[EXERCISE]:
Only the lines from the one containing "The height and width of the screenshot is (191, 952)." through the final line below belong in the output, copied exactly and without pictures.

(SOURCE RECORDS)

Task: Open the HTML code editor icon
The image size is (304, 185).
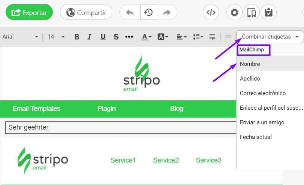Action: (x=211, y=12)
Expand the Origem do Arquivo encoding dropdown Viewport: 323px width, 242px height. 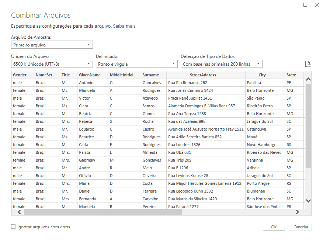pos(52,64)
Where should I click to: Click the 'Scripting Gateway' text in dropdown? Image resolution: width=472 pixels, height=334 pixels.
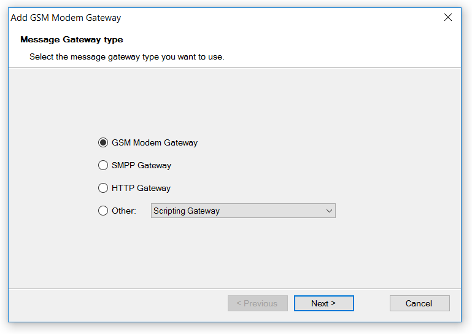coord(187,211)
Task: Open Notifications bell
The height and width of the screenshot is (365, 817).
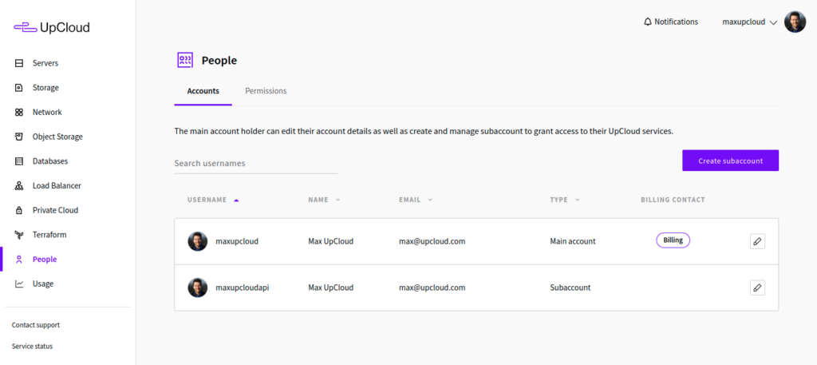Action: tap(647, 22)
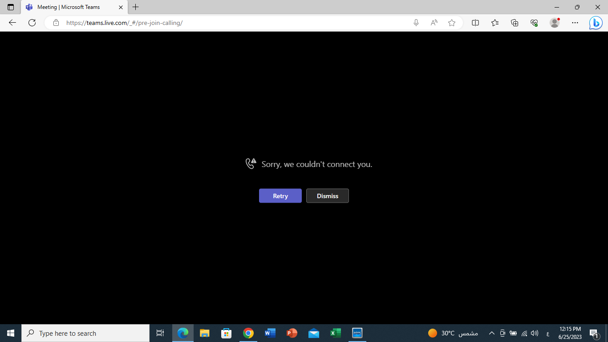Dismiss the connection error message

click(x=328, y=196)
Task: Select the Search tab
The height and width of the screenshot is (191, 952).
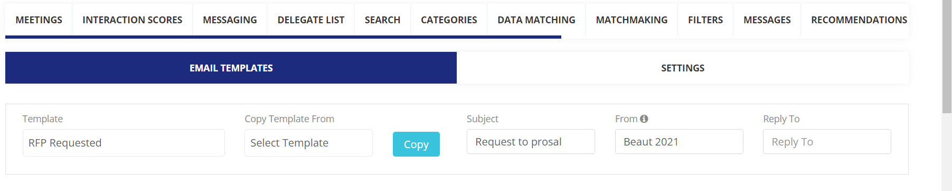Action: point(382,20)
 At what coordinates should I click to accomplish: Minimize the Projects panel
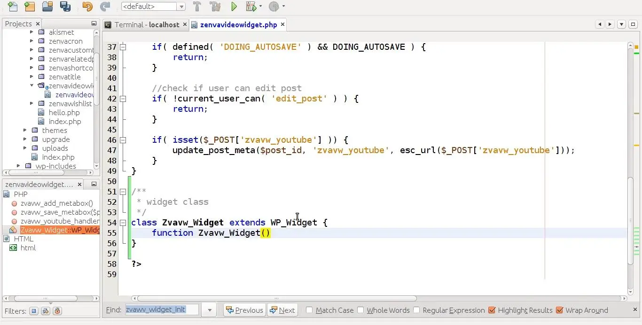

(End SOURCE RECORDS)

[ANSWER FOR THIS EXERCISE]:
The height and width of the screenshot is (191, 952).
Action: point(382,20)
 At what coordinates should I click to accomplish: Minimize the Projects panel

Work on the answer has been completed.